Biomaterials
Dr. Liliana BIZO
Babeş-Bolyai University, Romania
Department of Chemical Engineering
L. Bizo1*, M. Mureșan-Pop2, R. Barabás1, A. Berar3
1 Babeş-Bolyai University, Faculty of Chemistry and Chemical Engineering, 11 Arany Janos str., RO-400028, Cluj-Napoca, Romania;
2Babeş-Bolyai University, Institute for Interdisciplinary Research on Bio-Nano-Sciences, Nanostructured Materials and Bio-Nano-Interfaces Center, 42 Treboniu Laurian str., RO-400271 Cluj-Napoca, Romania,
3“Iuliu Haţieganu” University of Medicine and Pharmacy, Faculty of Dentistry, Department of Prosthetic Dentistry and Dental Materials, 32 Clinicilor str., RO-400006, Cluj-Napoca, Romania
* E-mail: liliana.bizo@ubbcluj.ro
Keywords: bioceramics, zirconia, solid-state synthesis, XRPD, ICP-AES, SEM/EDS
Abstract: ZrO2-based bioceramics have been successfully used in recent years as a dental biomaterial due to their excellent properties as biocompatibility, good mechanical properties, and chemical inertness in the oral environment.

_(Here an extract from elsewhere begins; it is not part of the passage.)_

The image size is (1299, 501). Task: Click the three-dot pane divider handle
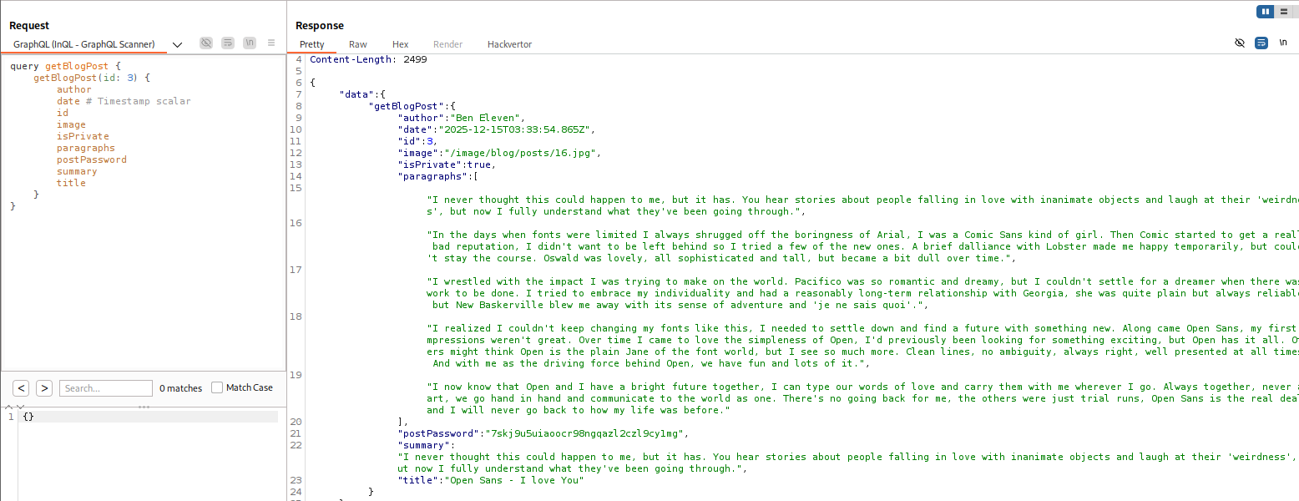point(144,407)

ZrO2 presents three types of crystalline structures at ambient pressure: the monoclinic phase (m-ZrO2), stable from room temperature up to 1170 °C which exhibits poor mechanical properties, the tetragonal phase (t-ZrO2), which is stable in the temperature range 1170-2370 °C and has good mechanical properties, and the cubic phase (c-ZrO2), which is stable above 2370 °C and has moderate mechanical properties [French et al, 1994; Denry & Kelly, 2008]. To prevent the volume expansion during cooling, ZrO2 can be stabilized with different oxides like MgO, CaO, Y2O3, CeO2, using different methods of synthesis.

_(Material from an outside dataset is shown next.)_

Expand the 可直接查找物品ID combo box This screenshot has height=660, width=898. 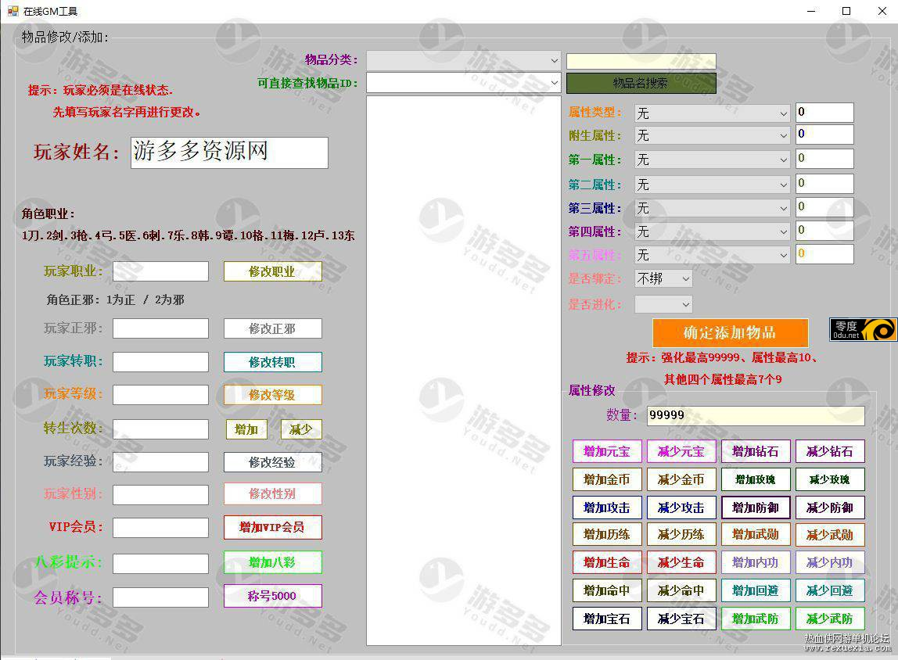click(x=463, y=83)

In this work, Zr2-xMgxO2 (x = 0.05, 0.1, 0.15, 0.2, 0.25 and 0.3) was synthesized by solid-state reaction at high temperature, followed by their in vitro characterisation. The analysis of the amount of Zr4+ and Mg2+ ions dissolved in the Xerostom® saliva substitute gel after two months exposure times, using Inductively Coupled Plasma Atomic Emission Spectrometry (ICP-AES) technique, showed dissolution of Mg2+. The XRPD (X-ray powder diffraction) technique was employed to investigate the phase transformations occurring during the degradation process in Xerostom®. The results revealed that the t-ZrO2 is the predominant phase for all the prepared compositions. The coexistence of both t– and m-ZrO2 phases on the x = 0.1 composition was evidenced. Moreover, an examination by SEM/EDS (scanning electron microscopy/energy dispersive X-ray spectroscopy) showed interconnected grains in the sintered ceramics and confirmed the presence of Mg, Zr, and O, with a homogenous distribution throughout the samples.
References
French, R.H.; Glass, S.J.; Ohuchi, F.S.; Xu, Y.-N.; Ching, W.Y. (1994). Experimental and theoretical determination of the electronic structure and optical properties of three phases of ZrO2. Phys. Rev., 49, 5133–5142
Denry, I.; Kelly, J.R. (2008). State of the art of zirconia for dental applications. Dent. Mater., 24, 299–307
Acknowledgments
The present research leading to the above-presented results has received funding from UEFISCDI under the project number PN-III-P3-36-H2020-2020-0058 and COST (European Cooperation on Science and Technology) Action CA18112 – Mechanochemistry for Sustainable Industry.